Subs: Heinze, Ballack, Makelele, C Ronaldo, Tevez


ALEX



Alex sets up an attacking minded 4-3-3 with lots of soul in the middle and still packs in some great names on the wings. Incidentally, the 4-3-3 is quite popular this world cup, so look out for it.

Casillas
Zambrotta Gallas Terry Cole
Gerrard Kaka Ballack
Henry Shevchenko Ronaldinho

Subs: Cech, Campbell, Viera, Robben, Ronaldo


CREALGLER



Crealgler names a team that isn't just packing with great players, but specifically, a team full of potential captains.
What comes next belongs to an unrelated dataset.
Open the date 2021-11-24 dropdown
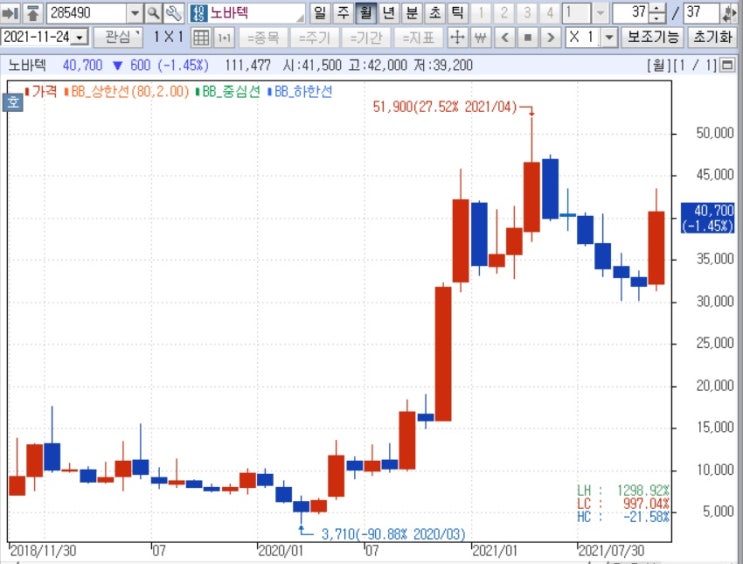(80, 37)
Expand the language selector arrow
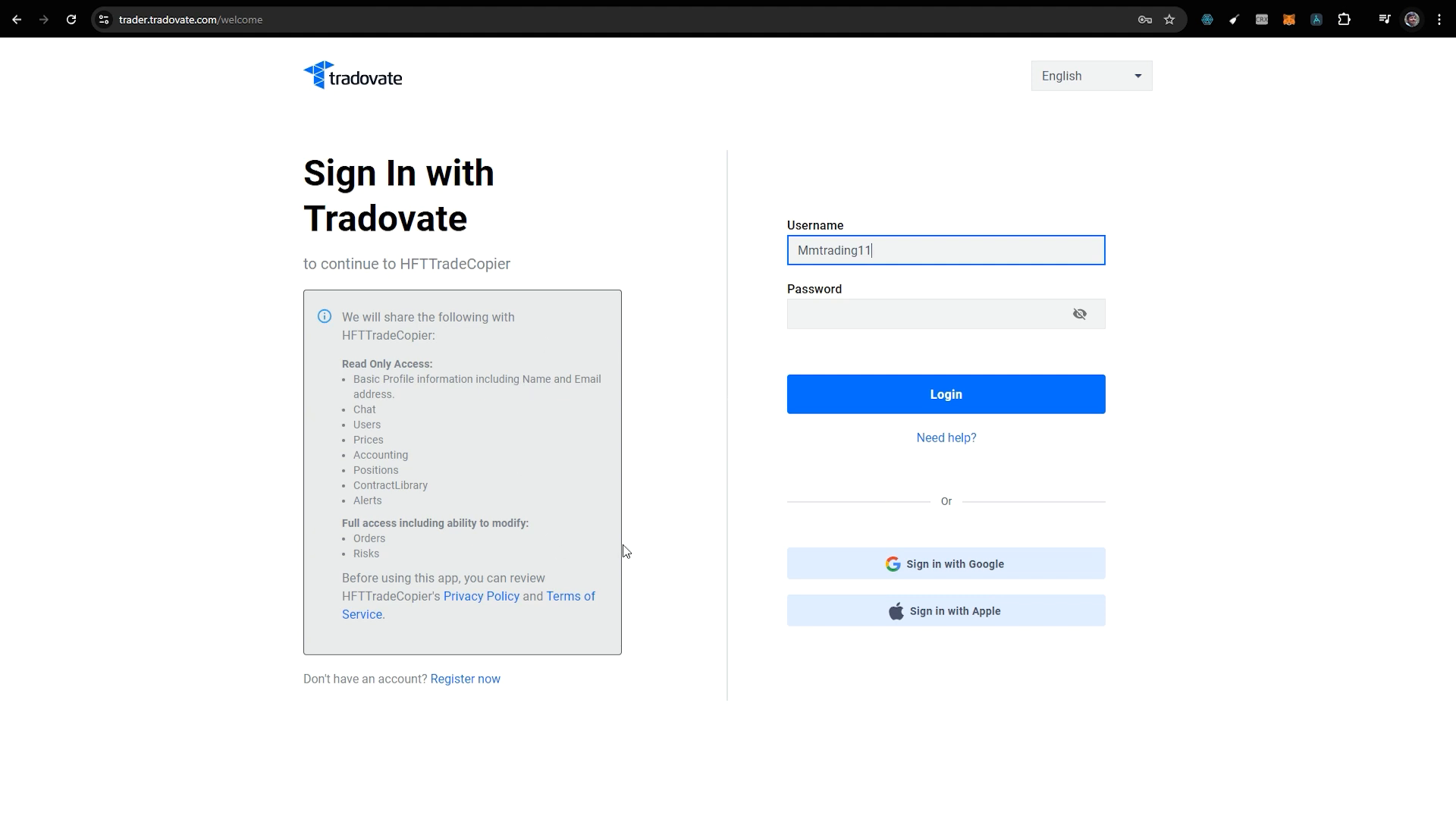The height and width of the screenshot is (819, 1456). pos(1138,76)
He may be playing 4-5-1, but there's enough strikers on the bench for a change of heart!

Ochoa
Puyol Nesta Toure Zambrotta
Ronaldinho Lampard Riquelme Ballack Nedved
Ibrahimovic

Subs: Essien, Zidane, C Ronaldo, Shevchenko, Henry


BROKEN METATARSAL



Our silent editor - silent thus far - employs an 4-1-3-2 formation with notable inclusions for Ivory Coast's Kolo Toure and Argentine pitbull Javier Mascherano. From the bench, guess which Premiership team he supports.

Cech
Neville Terry Toure R Carlos
Mascherano
Gerrard Ballack Ronaldinho
Henry Shevchenko

Subs: Cicinho, Kaka, Nedved, Tevez, Park Ji Sung


GOODCHRISTIANBOY



And finally, Goodchristianboy also goes for the 4-1-3-2 with the original Makekele in the "Makelele position". His bench is full of classic bench-warmers.

Cech
Cafu Cannavaro Terry Cole
Makelele
Schweinsteiger Gerrard Ronaldinho
Teves Henry

Subs: Reina, Carragher, Mascherano, Aimar, Inzaghi


So there you have it. The informed decisions of laymen football wanabe pundits who aren't good-looking enough to call games next to Shebby Singh or they would have dropped their boring legal publishing jobs for a day in the commentator's box by now. No prizes for guessing who made all five teams, there's a reason why none of the five headshots show Brazilians, and it's called compensation. The world cup is here, and though this is posted a good six hours before the kickoff, by the time you read this, there's a chance the month-long festival of late nights, borrowed nationalism and tv additction would have strangleheld us to the protestations of girlfriends and dismay of bosses. Long live the beautiful game.